I was just thinking about graffiti and whether it would be interesting to attempt graffitiing a building or wall that's just about to be demolished. I think it was inspired by the seemingly mental domino world record attempt shown over christmas where they were attempting to finish portions of the course while it was in full flow. They failed a couple of times - smart idea. Anyway, I have got a mental image locked in my head (the only place you can have a mental image if my memory serves correctly) of the ball swinging down behind me, me spinning round to see it bearing down at my chest, being frozen in fear and then getting resoundly crushed against the wall behind me. Now I can shake the thought I'm getting all stressed out. Dammit.
Deep Blue Sea is rubbish, but I still watched portions of it last night. More accurately I watched portions of the people the sharks chomped up - they ate everyone, it was wicked. They worked in a pair and it made me think of them commenting on their meal: "Mmm, not bad, quite al dente actually", "Yes, a bit too salty for me though", "Well it IS the sea you dork", "Who are you calling a dork, numbnuts. I'll chomp you", "Yeah? I'd like to see you try..." etc etc.

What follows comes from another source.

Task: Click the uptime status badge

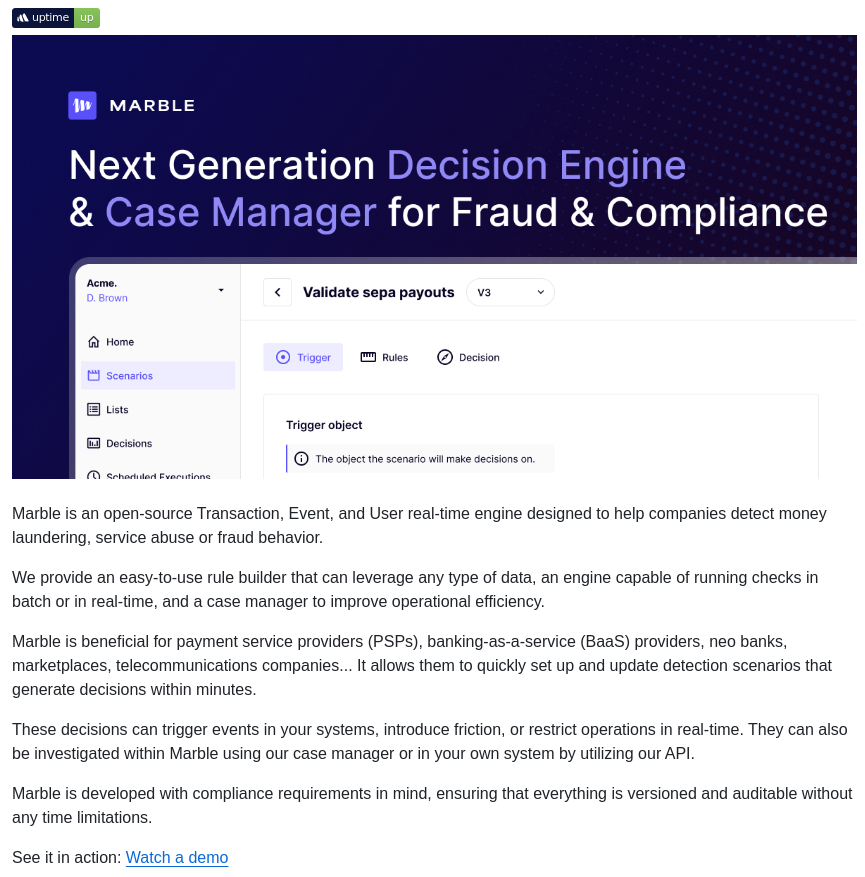Action: [56, 17]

The guy doing the intro on the new Handsome Boy Modelling School CD is the guy that voiced the French explosive expert in Disney's Atlantis, I'm sure of it.
But, just because you get a coffee at work with the no-spill lid cover, doesn't mean you have to keep it on when you get to your desk and slurp out of it like some tard that has to be protected from themselves. You're a grown up, you can take it off and drink out of it like it's a cup. Which it is. Aaaand, when I'm waiting for a coffee myself and there is just me, you and the guy being served in the queue, you don't need to shuffle up behind me so close I can hear you breath everytime I move an inch closer to the counter. No-one's going to slip in between you and me you spunk monkey. Be aware of mine, your's and everyone else's personal space otherwise I'll have to stand aggressively with my elbows out and a foot trailing behind me to stunt your progress. Then it might just get violent. Well, maybe some good old English tutting and humphing at least.